Mark Muller, conseiller d’Etat chargé des constructions:
«Les genevois ont fait preuve d’une grande maturité. Ils ont compris que leur prospérité et leur qualité de vie passent par une meilleure mobilité. Et que cette dernière passe en premier lieu par un essor des transports publics. Le score est assez net, à plus de 60%, c’est un signal extrêmement positif. De plus, le peuple ne s’est pas laissé berner par les arguments fallacieux qui portaient d’une part sur un tracé alternatif inexistant et, d’autre part, sur l’argument du coût. Il n’y a pas d’élément pour dire que l’on dépassera sensiblement le 1,5 milliard prévu.

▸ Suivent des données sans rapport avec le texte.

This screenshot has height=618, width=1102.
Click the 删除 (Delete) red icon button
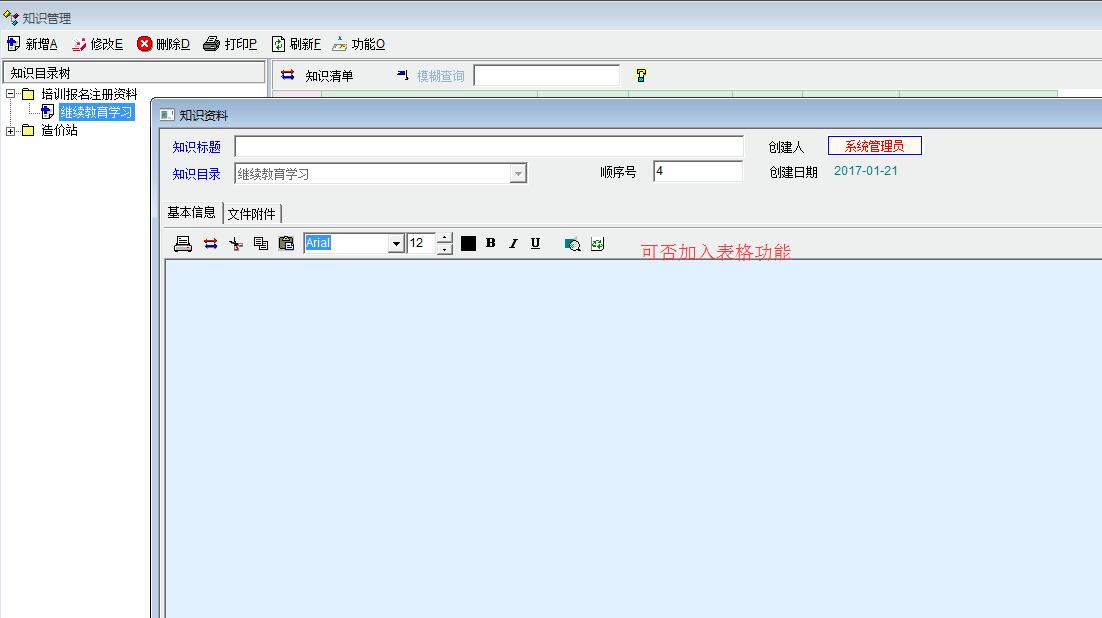pos(163,44)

Les genevois ont compris que les travaux ont un coût, mais que celui-ci en vaut la peine. L’acceptation simultanée de la traversée de Vésenaz fait espérer qu’on arrive à une paix des transports à Genève.»

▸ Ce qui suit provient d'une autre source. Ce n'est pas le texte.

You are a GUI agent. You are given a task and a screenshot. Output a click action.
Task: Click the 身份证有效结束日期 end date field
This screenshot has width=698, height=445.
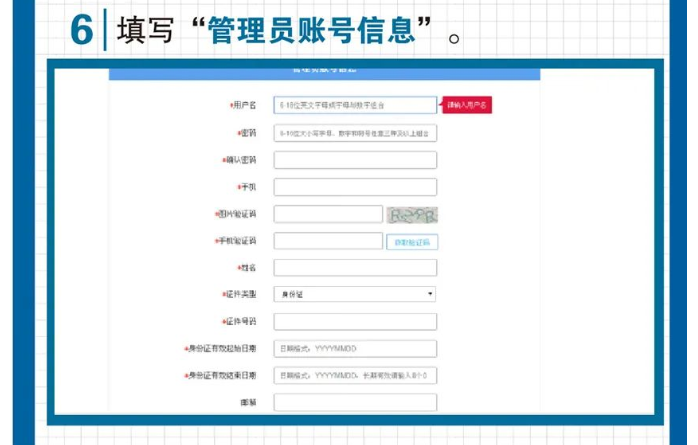click(354, 376)
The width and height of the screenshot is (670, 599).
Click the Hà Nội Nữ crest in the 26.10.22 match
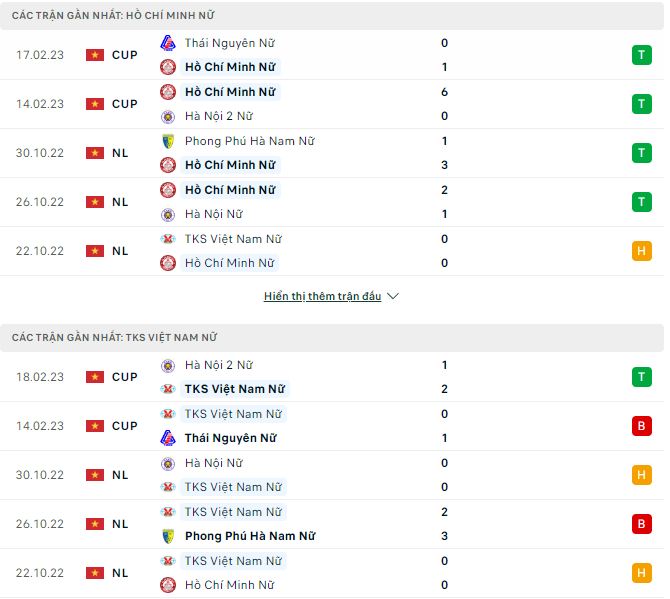pyautogui.click(x=168, y=214)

Elisabeth Chatelain, députée socialiste, coprésidente du comité pro-CEVA:
«Je suis ravie. Le taux de participation est très élevé, le résultat très clair. Les Genevois ont démontré leur ouverture à la région et ont fait preuve de maturité en refusant de suivre le populisme local. La campagne a été très dure, très démagogique, des gros mensonges ont été proférés. C’est toujours plus facile de faire passer des contrevérités que de faire comprendre aux gens l’utilité réelle d’un projet. Dans ce contexte, le résultat, s’il n’est pas un plébiscite, est d’une clarté remarquable. Aux opposants, on doit maintenant dire qu’ils ont eu le vote qu’ils avaient voulu, et que j’ai moi-même souhaité. Mon désir est que les recours soient levés rapidement et que l’on travaille ensemble pour l’avenir de la région.»

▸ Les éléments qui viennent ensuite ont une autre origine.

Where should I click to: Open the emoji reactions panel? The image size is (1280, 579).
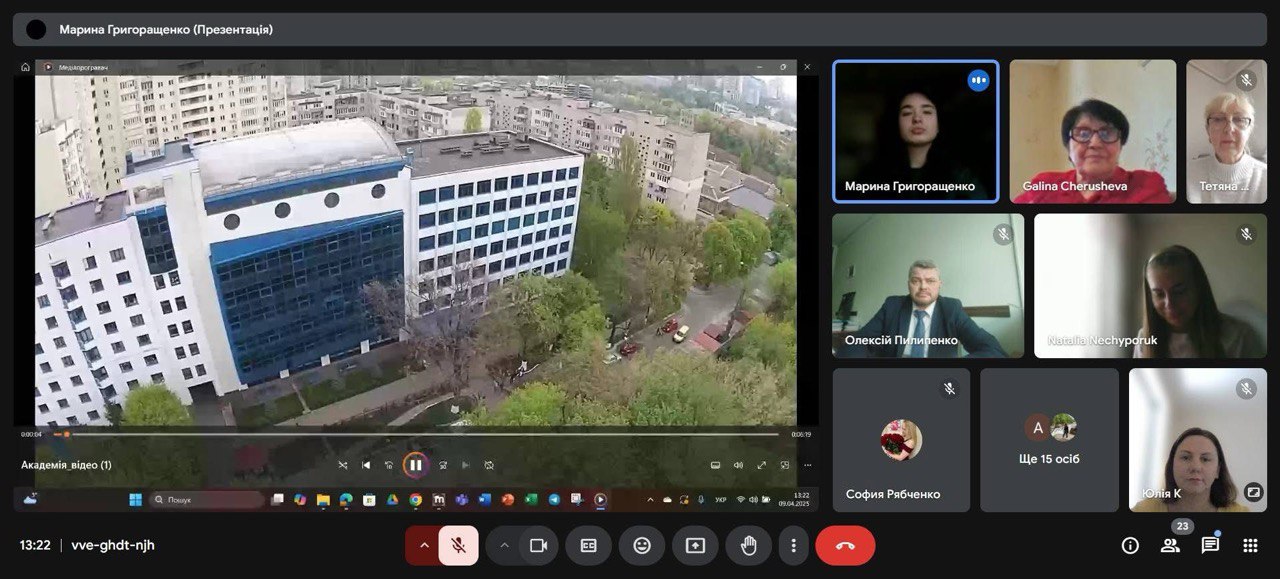[642, 545]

Nathalie Hardyn, chambre de commerce et d’industrie de Genève:
«Ce double oui constitue pour nous une vérification du fait que les Genevois veulent à la fois des transports publics et individuels. C’est important pour les entreprises car elles ont besoin de mobilité tout à la fois pour leurs propres transports et pour l’acheminement de leurs employés du domicile à leur lieu de travail. La mobilité va continuer à s’accroître tant sur la route que sur le rail. Cette votation est de bonne augure pour les nouveaux projets d’infrastructure, tels que la traversée du lac qui sera notre prochain cheval de bataille.»